L'Express, no. 3098 - livres IDÉES, mercredi, 17 novembre 2010, p. 122-123
De Hergé à Derrida, Pascal Ceaux
Benoît Peeters est l'auteur de la première biographie du philosophe. Une rencontre choc pour celui qui fut d'abord un tintinophile.
Benoît Peeters n'en aura jamais fini avec Derrida. Malgré trois années de fréquentation quotidienne, trois années à traquer les documents, à écouter les témoins de la vie du philosophe toujours ébouriffé et parfois ébouriffant, l'auteur de la première biographie de Jacques Derrida (1930-2004) confesse : "Je vais continuer à vivre avec ce livre." Et peut-être aussi avec cet homme singulier - ce penseur de style ayant inventé un monde bien à lui, calé entre philosophie et littérature - auquel il se sent désormais lié par une sorte d'"amitié posthume".
Le sentiment est d'autant plus fort que la rencontre n'était pas préméditée. Aujourd'hui âgé de 54 ans, Peeters s'est fait connaître du public grâce à Tintin. La vie d'Hergé, c'est la vie qu'il avait envie de raconter depuis ses plus tendres années. Il s'est donc longuement penché sur le parcours de son compatriote belge, jusqu'à produire en 2002 une "bio" de référence, Hergé : Fils de Tintin (Flammarion). Il a aussi écrit le scénario de bandes dessinées, ainsi que des romans, des récits, des fragments.

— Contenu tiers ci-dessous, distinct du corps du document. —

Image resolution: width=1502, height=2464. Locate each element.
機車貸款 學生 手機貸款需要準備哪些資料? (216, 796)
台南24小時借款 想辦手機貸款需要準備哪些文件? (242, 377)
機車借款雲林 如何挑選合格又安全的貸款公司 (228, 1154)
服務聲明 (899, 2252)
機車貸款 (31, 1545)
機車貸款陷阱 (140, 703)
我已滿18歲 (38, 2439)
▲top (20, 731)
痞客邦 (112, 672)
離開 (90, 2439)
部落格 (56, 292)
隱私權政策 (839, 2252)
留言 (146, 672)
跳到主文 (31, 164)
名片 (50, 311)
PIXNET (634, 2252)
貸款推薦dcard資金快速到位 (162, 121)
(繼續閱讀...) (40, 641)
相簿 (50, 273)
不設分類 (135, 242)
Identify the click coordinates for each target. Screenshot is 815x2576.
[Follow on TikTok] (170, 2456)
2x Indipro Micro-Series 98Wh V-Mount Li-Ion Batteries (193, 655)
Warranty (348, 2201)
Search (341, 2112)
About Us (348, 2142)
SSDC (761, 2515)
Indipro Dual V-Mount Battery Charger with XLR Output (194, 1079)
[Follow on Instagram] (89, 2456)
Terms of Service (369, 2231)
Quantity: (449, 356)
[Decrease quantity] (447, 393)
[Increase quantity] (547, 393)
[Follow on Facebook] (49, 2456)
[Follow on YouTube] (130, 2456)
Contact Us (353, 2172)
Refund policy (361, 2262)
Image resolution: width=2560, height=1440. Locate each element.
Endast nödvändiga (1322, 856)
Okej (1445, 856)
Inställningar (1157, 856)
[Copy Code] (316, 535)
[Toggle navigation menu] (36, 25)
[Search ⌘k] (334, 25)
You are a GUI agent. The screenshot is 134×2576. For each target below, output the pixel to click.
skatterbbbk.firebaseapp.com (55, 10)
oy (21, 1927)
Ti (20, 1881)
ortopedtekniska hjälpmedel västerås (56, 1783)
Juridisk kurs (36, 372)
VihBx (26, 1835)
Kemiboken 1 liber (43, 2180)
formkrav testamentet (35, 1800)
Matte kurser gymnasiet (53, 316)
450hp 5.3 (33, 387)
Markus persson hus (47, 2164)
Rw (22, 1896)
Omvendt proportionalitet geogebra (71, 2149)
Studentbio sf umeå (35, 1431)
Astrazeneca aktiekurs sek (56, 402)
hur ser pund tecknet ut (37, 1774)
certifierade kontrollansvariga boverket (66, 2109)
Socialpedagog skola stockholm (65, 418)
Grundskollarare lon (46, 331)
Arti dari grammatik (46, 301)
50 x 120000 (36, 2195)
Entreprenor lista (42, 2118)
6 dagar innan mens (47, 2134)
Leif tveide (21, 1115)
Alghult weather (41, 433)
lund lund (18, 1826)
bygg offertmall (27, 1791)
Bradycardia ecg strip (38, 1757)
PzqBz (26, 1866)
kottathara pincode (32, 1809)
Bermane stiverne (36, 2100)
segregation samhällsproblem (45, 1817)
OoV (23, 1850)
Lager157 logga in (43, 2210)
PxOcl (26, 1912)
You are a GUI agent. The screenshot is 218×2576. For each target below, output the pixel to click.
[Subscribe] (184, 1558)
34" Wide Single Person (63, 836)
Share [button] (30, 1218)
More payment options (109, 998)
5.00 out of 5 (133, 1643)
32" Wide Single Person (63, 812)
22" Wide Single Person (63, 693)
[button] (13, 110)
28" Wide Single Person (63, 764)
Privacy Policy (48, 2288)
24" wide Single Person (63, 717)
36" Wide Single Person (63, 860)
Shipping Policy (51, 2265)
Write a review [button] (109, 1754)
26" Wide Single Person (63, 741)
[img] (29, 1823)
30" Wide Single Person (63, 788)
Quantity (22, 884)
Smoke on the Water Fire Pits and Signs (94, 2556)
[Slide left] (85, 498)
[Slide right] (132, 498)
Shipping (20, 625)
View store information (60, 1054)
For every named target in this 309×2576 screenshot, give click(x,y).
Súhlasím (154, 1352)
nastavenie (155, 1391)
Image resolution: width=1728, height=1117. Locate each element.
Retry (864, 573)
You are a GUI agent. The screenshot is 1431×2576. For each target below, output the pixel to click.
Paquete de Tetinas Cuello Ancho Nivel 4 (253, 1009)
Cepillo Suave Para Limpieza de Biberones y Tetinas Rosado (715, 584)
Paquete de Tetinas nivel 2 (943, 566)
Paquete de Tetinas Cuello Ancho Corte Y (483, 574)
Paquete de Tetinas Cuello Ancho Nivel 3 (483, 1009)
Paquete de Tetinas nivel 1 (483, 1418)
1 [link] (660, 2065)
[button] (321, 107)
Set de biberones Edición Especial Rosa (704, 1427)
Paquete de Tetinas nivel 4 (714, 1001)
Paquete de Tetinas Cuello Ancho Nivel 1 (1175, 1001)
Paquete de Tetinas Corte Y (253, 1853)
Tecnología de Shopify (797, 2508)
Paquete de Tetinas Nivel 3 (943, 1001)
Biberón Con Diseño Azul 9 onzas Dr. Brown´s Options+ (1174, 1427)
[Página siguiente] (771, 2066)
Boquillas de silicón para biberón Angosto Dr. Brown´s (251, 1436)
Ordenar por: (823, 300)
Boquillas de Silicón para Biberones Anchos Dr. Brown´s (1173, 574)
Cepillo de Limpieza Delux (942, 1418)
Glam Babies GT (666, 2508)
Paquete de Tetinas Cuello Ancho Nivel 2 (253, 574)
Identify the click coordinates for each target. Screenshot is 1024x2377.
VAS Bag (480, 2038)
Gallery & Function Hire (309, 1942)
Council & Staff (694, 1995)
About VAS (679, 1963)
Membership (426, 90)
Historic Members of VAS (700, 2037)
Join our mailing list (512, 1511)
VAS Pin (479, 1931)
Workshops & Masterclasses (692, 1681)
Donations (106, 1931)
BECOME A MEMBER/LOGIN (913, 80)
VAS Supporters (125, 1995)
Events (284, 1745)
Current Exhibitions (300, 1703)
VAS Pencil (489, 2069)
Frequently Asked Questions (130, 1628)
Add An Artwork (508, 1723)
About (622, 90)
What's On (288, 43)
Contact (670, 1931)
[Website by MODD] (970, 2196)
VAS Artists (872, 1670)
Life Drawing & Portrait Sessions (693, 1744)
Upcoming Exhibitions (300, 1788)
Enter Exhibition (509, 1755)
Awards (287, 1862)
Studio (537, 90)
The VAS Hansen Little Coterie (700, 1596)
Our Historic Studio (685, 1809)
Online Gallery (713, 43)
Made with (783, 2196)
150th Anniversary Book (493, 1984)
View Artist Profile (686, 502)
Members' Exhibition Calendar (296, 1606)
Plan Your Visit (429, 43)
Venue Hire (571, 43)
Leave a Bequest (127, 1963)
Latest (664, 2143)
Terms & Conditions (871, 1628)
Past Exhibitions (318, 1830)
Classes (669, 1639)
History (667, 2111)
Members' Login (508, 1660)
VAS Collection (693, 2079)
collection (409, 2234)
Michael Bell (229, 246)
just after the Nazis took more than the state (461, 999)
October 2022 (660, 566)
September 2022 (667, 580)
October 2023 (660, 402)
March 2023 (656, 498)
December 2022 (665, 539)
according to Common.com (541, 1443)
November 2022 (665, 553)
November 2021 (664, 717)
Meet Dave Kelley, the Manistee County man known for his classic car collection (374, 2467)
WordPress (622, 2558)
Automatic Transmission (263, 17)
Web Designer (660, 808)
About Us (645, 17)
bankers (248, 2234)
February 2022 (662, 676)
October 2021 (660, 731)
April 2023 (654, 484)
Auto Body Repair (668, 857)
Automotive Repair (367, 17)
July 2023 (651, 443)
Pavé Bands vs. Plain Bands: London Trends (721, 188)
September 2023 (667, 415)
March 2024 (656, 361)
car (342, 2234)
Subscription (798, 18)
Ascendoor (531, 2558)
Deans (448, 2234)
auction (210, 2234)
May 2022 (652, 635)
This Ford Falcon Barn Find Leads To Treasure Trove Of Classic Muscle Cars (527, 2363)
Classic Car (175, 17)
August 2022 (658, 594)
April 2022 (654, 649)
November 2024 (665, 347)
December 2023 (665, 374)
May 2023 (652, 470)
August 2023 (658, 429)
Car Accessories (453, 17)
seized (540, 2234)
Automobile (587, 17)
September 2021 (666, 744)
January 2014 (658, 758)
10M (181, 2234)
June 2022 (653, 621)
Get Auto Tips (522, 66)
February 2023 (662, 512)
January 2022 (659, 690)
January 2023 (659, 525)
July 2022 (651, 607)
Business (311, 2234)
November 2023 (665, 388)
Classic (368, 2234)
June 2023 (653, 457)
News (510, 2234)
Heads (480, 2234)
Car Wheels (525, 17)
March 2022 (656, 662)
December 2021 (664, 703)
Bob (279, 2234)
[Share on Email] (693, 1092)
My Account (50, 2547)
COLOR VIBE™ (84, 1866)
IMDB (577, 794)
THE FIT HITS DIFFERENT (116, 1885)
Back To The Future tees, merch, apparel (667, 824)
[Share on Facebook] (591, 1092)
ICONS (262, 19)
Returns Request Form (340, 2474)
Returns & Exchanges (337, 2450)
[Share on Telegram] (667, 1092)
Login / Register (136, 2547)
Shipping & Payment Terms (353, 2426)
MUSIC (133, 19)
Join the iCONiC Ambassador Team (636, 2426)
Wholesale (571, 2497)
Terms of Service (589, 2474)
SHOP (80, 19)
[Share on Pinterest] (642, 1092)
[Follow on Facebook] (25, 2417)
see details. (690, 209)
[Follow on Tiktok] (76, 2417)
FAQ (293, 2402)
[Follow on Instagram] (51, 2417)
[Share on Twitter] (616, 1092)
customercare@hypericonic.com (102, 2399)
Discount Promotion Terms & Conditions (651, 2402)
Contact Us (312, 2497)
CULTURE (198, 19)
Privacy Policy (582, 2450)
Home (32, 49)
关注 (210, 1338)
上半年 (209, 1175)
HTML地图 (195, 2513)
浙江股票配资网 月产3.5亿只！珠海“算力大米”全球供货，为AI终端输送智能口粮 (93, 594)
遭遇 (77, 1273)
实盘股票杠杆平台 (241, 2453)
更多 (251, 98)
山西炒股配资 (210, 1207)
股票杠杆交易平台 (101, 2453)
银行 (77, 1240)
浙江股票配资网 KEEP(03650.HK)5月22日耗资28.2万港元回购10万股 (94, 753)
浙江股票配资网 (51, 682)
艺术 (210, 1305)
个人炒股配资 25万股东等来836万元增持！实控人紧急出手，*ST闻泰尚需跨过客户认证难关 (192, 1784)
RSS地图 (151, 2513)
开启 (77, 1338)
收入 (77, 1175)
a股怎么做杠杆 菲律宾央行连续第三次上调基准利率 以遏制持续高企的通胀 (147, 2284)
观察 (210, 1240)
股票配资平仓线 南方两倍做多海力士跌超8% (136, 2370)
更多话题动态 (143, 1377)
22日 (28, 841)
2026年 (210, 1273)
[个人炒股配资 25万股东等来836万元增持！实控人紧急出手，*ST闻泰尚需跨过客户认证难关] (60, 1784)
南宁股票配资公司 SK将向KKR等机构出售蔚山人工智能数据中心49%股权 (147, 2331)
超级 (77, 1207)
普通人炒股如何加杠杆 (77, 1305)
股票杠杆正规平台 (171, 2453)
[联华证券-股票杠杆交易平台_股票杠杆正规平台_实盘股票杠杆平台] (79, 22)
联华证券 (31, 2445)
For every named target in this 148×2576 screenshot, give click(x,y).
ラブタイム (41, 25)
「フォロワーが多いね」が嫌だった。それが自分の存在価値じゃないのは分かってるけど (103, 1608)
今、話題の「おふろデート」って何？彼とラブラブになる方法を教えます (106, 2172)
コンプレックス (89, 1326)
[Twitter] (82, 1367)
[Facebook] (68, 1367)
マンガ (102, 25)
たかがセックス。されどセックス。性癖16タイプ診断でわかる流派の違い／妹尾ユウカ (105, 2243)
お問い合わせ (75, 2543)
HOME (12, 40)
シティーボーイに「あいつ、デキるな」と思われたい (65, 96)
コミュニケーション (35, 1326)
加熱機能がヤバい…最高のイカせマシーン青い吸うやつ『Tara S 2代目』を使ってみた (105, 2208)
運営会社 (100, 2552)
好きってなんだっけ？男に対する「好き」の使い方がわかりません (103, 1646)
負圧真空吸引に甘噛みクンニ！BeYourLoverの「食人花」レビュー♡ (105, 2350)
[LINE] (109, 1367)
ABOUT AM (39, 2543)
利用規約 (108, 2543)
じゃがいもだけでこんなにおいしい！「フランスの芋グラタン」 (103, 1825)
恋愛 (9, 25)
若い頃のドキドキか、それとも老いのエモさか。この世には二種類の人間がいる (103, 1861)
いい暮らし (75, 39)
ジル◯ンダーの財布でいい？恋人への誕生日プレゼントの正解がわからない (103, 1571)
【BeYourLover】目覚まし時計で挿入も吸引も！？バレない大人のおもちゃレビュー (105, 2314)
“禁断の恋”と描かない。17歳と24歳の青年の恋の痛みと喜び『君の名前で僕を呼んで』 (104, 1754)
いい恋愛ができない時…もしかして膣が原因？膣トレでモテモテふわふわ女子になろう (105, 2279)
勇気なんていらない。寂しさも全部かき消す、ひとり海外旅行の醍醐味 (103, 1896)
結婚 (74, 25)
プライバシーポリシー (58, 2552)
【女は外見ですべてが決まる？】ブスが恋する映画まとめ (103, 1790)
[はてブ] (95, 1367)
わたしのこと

En dépit de ces apparences, Jacques Derrida ne lui était pas si lointain. Licencié de philosophie, élève de Roland Barthes, autre étoile de la scène intellectuelle, Benoît Peeters n'a pas cessé de lire l'inventeur de la déconstruction, cet "artiste du concept", comme il le définit. "J'étais même allé le voir lorsque j'ai publié, en 1985, avec Marie-Françoise Plissart, un récit photographique [NDLR : Droit de regards, réédité chez Impressions nouvelles). Il avait accepté d'écrire un commentaire pour accompagner notre travail."
Pourtant, lorsqu'il s'est mis en tête d'être à nouveau un biographe, il n'a pas spontanément pensé à Derrida. Le cinéaste Jean-Luc Godard, Barthes, ont eu leur tour. Et puis non ! Déjà fait. Trop compliqué. Le philosophe présentait l'avantage d'un terrain vierge. "La masse de documents accessibles était considérable, explique Peeters, tout comme le nombre de témoins vivants à interroger." Il n'y avait qu'une condition à remplir : avoir l'accord de la veuve de Jacques Derrida. "Elle aurait pu couper court au projet. Elle a été remarquable et n'a jamais demandé à relire : ni elle, ni moi ne voulions d'une biographie autorisée."
Ainsi a pu commencer l'enquête sur l'enfant juif d'Algérie chassé de l'école par les lois antisémites de Vichy, l'étudiant déraciné, affrontant les affres des concours de l'Ecole normale supérieure, puis de l'agrégation, le penseur incongru qui s'affirme hors de l'université, hors de France même, puisque l'Amérique est le premier pays à le propulser au rang de héros de la pensée. Benoît Peeters n'élude rien de ce trajet au cours duquel Derrida s'est souvent révélé maître stratège. "Il est le philosophe qui a le plus voyagé de tous les temps, s'amuse le biographe. C'était pour porter sa bonne parole. Je le compare à Saint-Paul dans son effort pour conquérir les esprits, éviter les schismes, les déviances."
Au bout de cette longue recherche d'un homme, Benoît Peeters n'a qu'un gros regret. Il n'a pu rencontrer Sylviane Agacinski, la philosophe, épouse de Lionel Jospin, qui vécut pendant dix ans avant son mariage un amour secret avec Jacques Derrida. "Peut-être la parution de la biographie la fera-t-elle changer d'avis", espère Peeters, prêt à se remettre au travail "d'ici à quelques années" pour peu qu'il collecte de nouveaux pans de cette viedont il sait déjà beaucoup. Décidément, on n'en finit pas avec Derrida.